There is no disavantage per say but the real question is what weight do you anticipate using the most? Leadhead looking for another rod? The 4-8 all day by far my favorite rod I've ever owned I can't say enough about it. If the man gave me one rod to use for the rest of my life I would grab that with out a doubt. So versatile would have no problem zipping 4's for mullet pomps and pups then popping on a 8 and slinging for drum.


----------



## Benji

+1 on the 4 to 8 oz 12'8 it is also my favorite. If I could only have one rod for bait fishing that would be my choice paired with a penn squall 15. Nothing against abu's penn's just my preference for sand.


----------



## kwilson16

I am seeing a lot of positive comments on the 12'8. Would their be any difference between it and the 13' 8-12 as far as one being easier to cast or more forgiving casting with the same weight?


----------



## bronzbck1

The 12'8" is a parabolic rod real easy to load. Lots of citation size drum landed on this rod with no problem. Tommy will answer on what kind of blank the 13' is. He is traveling so give him time.


----------



## kwilson16

bronzbck1 said:


> The 12'8" is a parabolic rod real easy to load. Lots of citation size drum landed on this rod with no problem. Tommy will answer on what kind of blank the 13' is. He is traveling so give him time.


Thanks


----------



## Tommy

KW,

The 13' 8-12 is my flagship heaver. it is designed for fishing the heavy surf and for throwing heavy payloads. While light for a heaver (blank weighs < 20 oz) it is made to do battle with big drum and cobia. For a heaver it is easy to load but throws a looooong way while being a bit easier on your back than most other rods in it's class.

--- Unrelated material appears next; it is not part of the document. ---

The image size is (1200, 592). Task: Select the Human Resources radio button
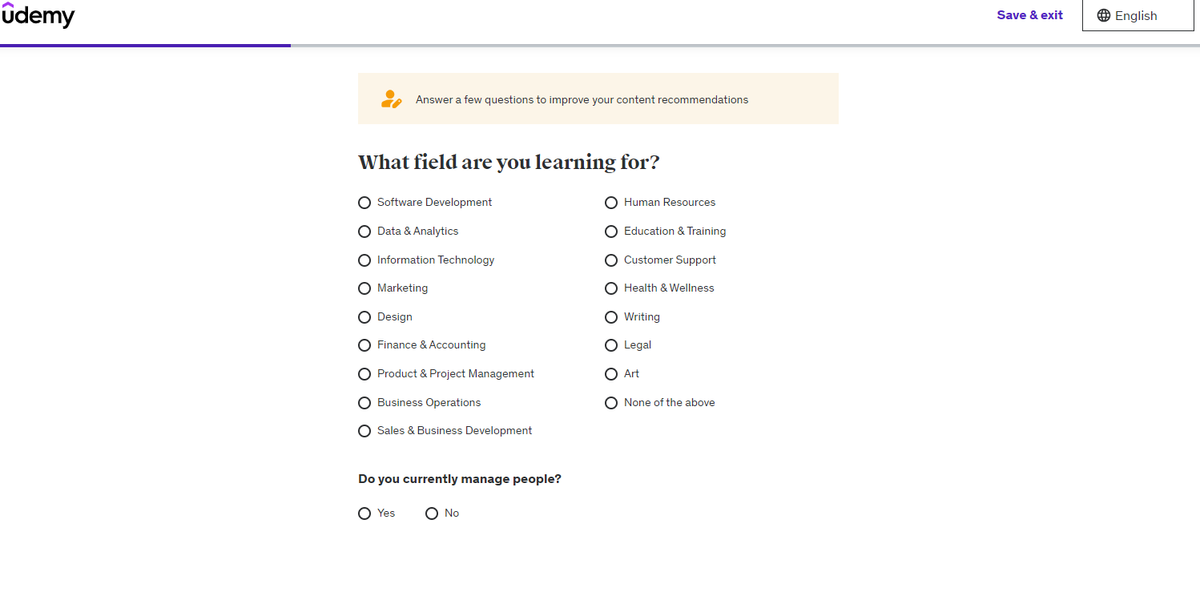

The 12'8" 4-8 is a true "light" heaver. It is designed to smoke 6 and a small bait and does so wonderfully. It is lightweight and very easy to load. It is VERY versatile. You can bomb 4oz and sand fleas for pompano, 6oz for puppy drum/bluefish or 8 and a small bait for bigger drum. It is a newer rod but sales are rocking.... 

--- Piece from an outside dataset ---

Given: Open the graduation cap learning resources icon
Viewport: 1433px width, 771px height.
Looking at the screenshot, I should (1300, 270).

If you are looking for an "8nbait" rod, go for the 8-12 (or 6-10). If you want something a little more versatile then the 12'8" 4-8 may be the ticket for you. Just please understand the 8 and a small bait is the top end for this rod.

Tommy


----------



## kwilson16

Thanks for the information. Now I am wanting both of them. Think I will start with the 13' 8-12 first. Thanks again will be ordering soon.


----------



## cooper138

You can't go wrong bud, enjoy


----------



## kwilson16

cooper138 said:


> You can't go wrong bud, enjoy


Thanks


----------



## abass105

Tommy, what Akios reel would you suggest for the 12.8 rod. I am thinking of the 757CTM. Any suggestions would be appreicaited.


----------



## bronzbck1

I have 656's on mine


----------



## Tommy

In my opinion the 12'8" 4-8 balances out nicely with a 656. That being said my brother fishes his with a 757 Vittesse and he loves it.

Tommy


----------



## abass105

Thanks for he responses. I already have the 656ctm. I will go with that.


----------